What to work on
In the listing below, locate the line containing "Open the Cooling Fans tab" and copy it and every line after it through the end, exactly as written, leaving out any pictures.

= = = = =

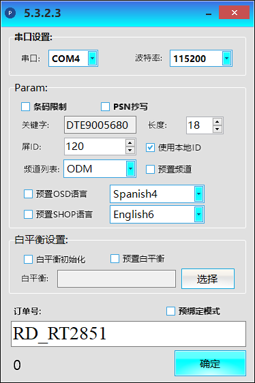The width and height of the screenshot is (255, 383).
Task: Click the 选择 button for white balance
Action: coord(208,279)
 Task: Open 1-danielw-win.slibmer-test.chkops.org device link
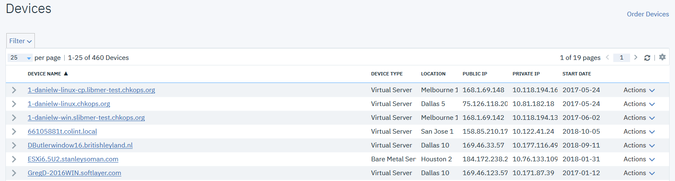coord(86,118)

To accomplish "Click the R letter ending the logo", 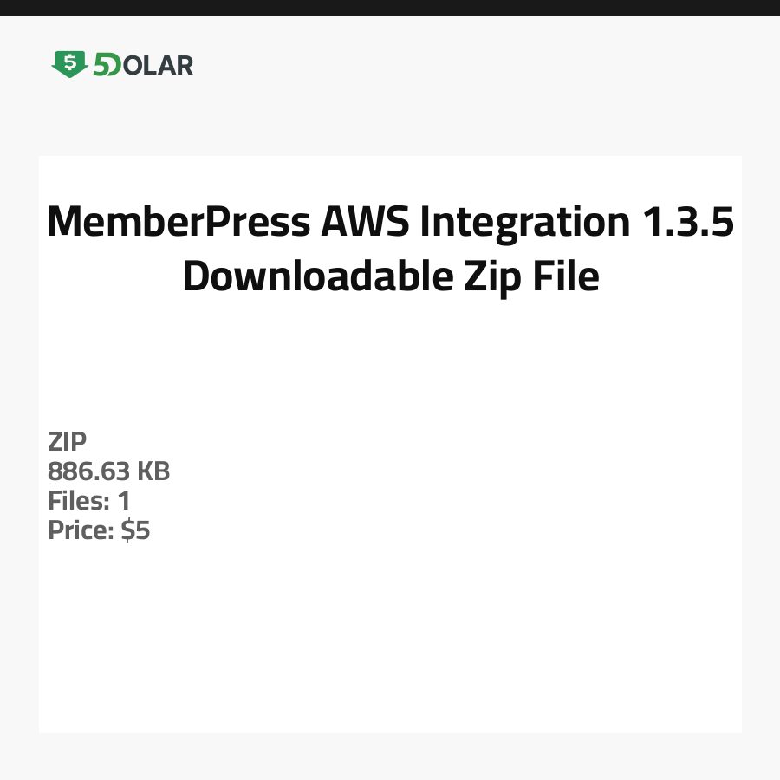I will (184, 65).

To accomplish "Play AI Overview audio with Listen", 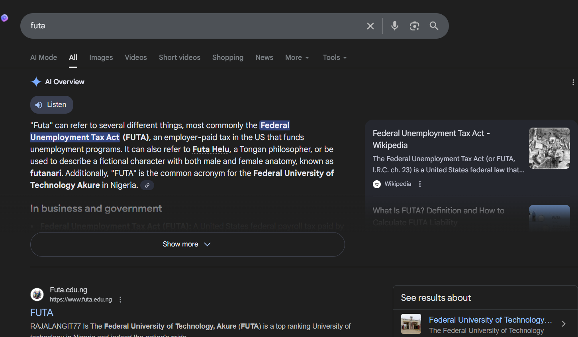I will [51, 104].
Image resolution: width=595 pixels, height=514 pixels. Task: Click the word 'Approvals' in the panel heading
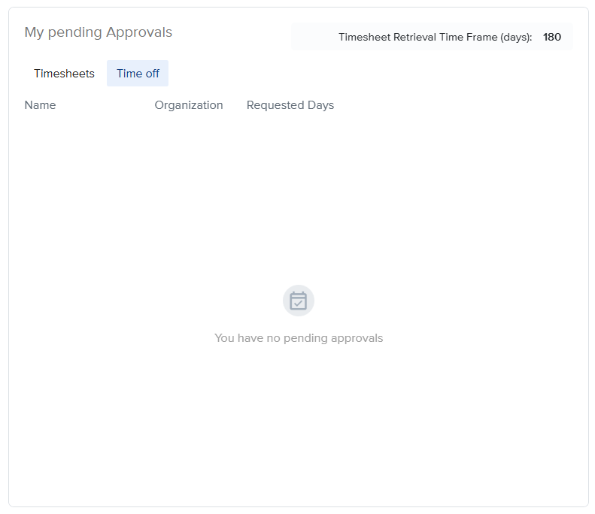tap(139, 32)
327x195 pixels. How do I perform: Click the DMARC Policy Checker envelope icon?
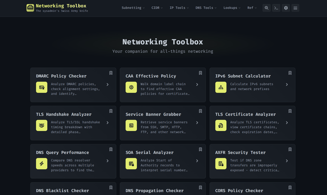point(42,87)
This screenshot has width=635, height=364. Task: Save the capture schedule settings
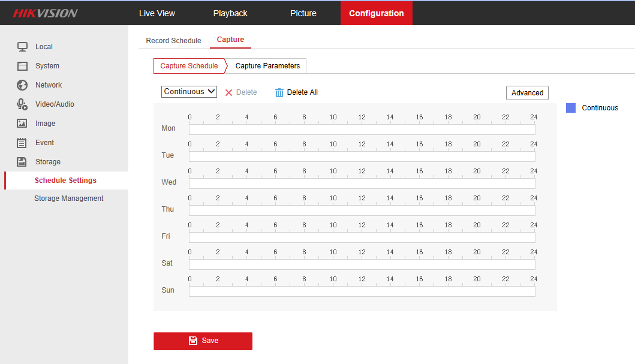coord(203,341)
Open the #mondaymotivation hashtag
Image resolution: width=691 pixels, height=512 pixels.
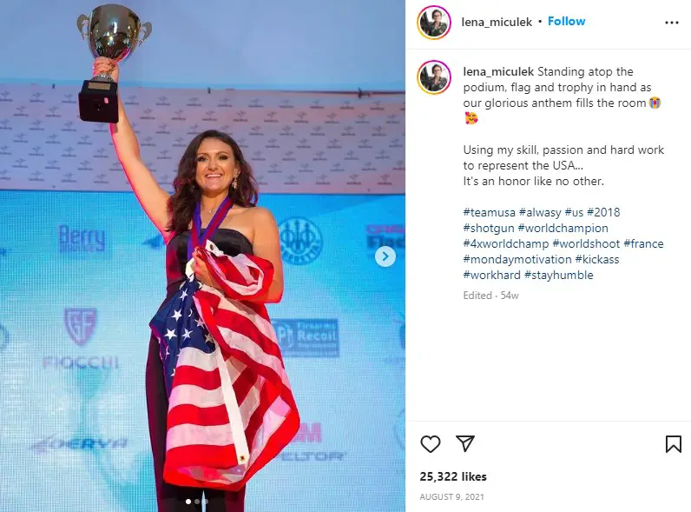point(517,260)
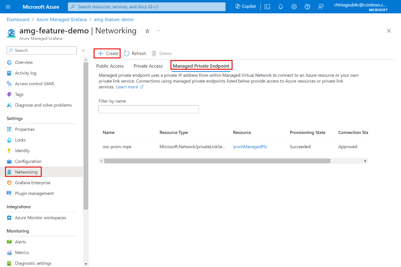Viewport: 401px width, 267px height.
Task: Open the help and support menu
Action: click(307, 6)
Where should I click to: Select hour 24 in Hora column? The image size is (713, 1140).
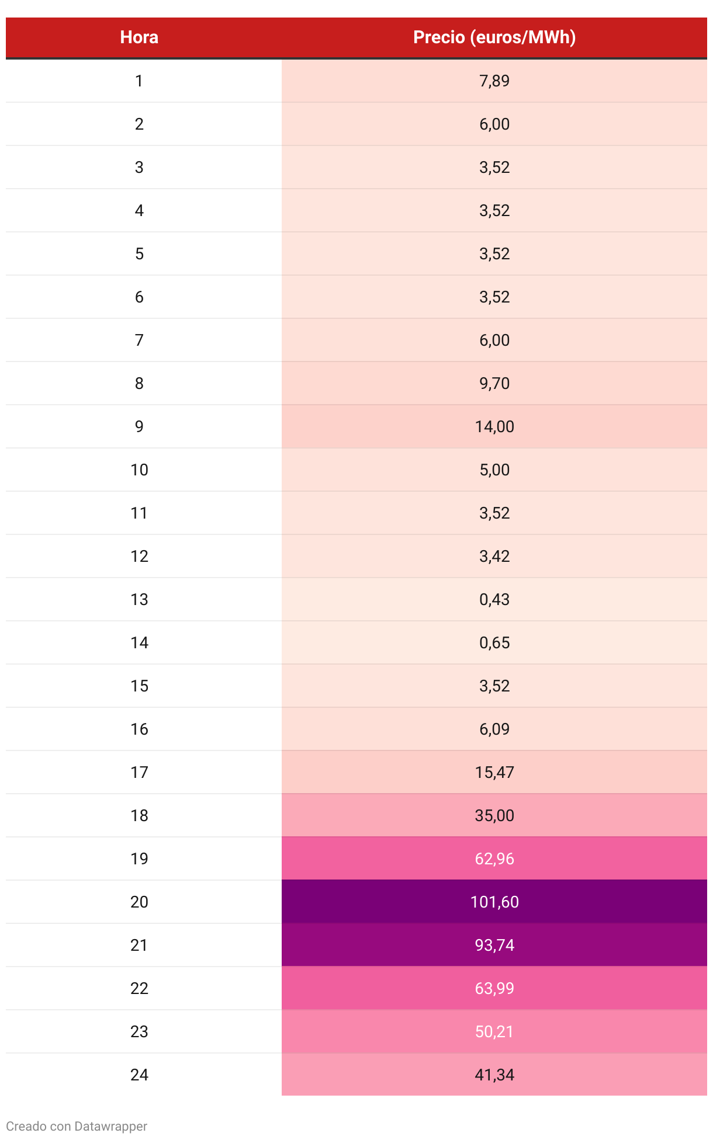139,1075
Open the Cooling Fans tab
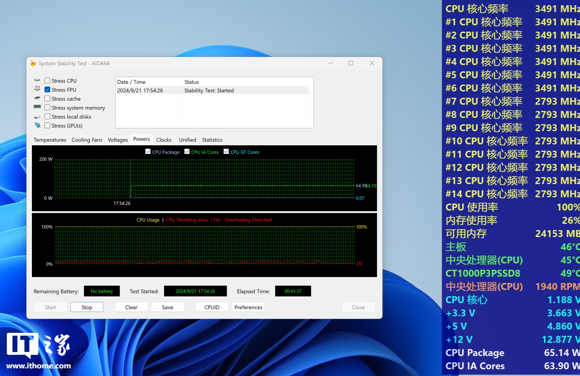The height and width of the screenshot is (376, 580). click(87, 140)
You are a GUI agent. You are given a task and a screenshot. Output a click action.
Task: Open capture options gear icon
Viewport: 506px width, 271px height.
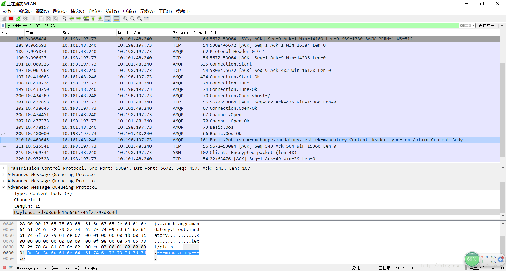[25, 18]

= = = = =

Result
Open the Cooling Fans tab
The height and width of the screenshot is (376, 580). click(87, 140)
You are a GUI agent. You are given a task and a screenshot. Output a click action.
Task: Open capture options gear icon
Viewport: 506px width, 271px height.
[25, 18]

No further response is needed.